Stored data:

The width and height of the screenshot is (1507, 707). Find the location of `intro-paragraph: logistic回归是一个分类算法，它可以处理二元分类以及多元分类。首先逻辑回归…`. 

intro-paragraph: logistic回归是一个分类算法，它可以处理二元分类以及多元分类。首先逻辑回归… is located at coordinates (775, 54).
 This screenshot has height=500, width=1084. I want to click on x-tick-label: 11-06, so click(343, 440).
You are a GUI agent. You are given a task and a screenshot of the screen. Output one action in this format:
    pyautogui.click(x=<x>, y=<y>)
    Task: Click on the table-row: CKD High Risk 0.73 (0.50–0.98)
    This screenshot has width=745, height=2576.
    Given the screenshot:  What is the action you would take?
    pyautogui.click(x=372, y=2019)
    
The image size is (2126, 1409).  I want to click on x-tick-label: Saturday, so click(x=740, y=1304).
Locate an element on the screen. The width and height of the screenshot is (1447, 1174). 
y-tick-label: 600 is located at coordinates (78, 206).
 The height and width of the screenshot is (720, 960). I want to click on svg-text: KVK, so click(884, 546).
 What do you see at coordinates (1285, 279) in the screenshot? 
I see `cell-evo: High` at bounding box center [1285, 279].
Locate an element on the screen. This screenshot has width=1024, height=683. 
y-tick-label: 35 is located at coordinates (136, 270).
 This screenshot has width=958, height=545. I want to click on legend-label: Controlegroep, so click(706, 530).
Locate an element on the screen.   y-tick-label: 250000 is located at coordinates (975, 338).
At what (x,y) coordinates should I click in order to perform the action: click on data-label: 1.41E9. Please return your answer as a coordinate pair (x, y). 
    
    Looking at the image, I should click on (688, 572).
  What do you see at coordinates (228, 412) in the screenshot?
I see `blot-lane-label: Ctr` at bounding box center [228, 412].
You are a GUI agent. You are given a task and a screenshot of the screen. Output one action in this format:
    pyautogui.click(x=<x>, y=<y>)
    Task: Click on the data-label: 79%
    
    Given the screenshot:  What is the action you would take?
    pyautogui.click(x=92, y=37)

Work instructions: Please retype all of the entries above line for line, with no changes.

Exercise output:
The width and height of the screenshot is (1507, 707). Find the location of `intro-paragraph: logistic回归是一个分类算法，它可以处理二元分类以及多元分类。首先逻辑回归…`. 

intro-paragraph: logistic回归是一个分类算法，它可以处理二元分类以及多元分类。首先逻辑回归… is located at coordinates (775, 54).
 This screenshot has height=500, width=1084. I want to click on x-tick-label: 11-06, so click(343, 440).
You are a GUI agent. You are given a task and a screenshot of the screen. Output one action in this format:
    pyautogui.click(x=<x>, y=<y>)
    Task: Click on the table-row: CKD High Risk 0.73 (0.50–0.98)
    This screenshot has width=745, height=2576.
    Given the screenshot:  What is the action you would take?
    pyautogui.click(x=372, y=2019)
    
The image size is (2126, 1409).  I want to click on x-tick-label: Saturday, so click(x=740, y=1304).
Locate an element on the screen. The width and height of the screenshot is (1447, 1174). 
y-tick-label: 600 is located at coordinates (78, 206).
 The height and width of the screenshot is (720, 960). I want to click on svg-text: KVK, so click(884, 546).
 What do you see at coordinates (1285, 279) in the screenshot? 
I see `cell-evo: High` at bounding box center [1285, 279].
Locate an element on the screen. This screenshot has width=1024, height=683. 
y-tick-label: 35 is located at coordinates (136, 270).
 This screenshot has width=958, height=545. I want to click on legend-label: Controlegroep, so click(706, 530).
Locate an element on the screen.   y-tick-label: 250000 is located at coordinates (975, 338).
At what (x,y) coordinates should I click in order to perform the action: click on data-label: 1.41E9. Please return your answer as a coordinate pair (x, y). 
    
    Looking at the image, I should click on (688, 572).
  What do you see at coordinates (228, 412) in the screenshot?
I see `blot-lane-label: Ctr` at bounding box center [228, 412].
You are a GUI agent. You are given a task and a screenshot of the screen. Output one action in this format:
    pyautogui.click(x=<x>, y=<y>)
    Task: Click on the data-label: 79%
    
    Given the screenshot:  What is the action you would take?
    pyautogui.click(x=92, y=37)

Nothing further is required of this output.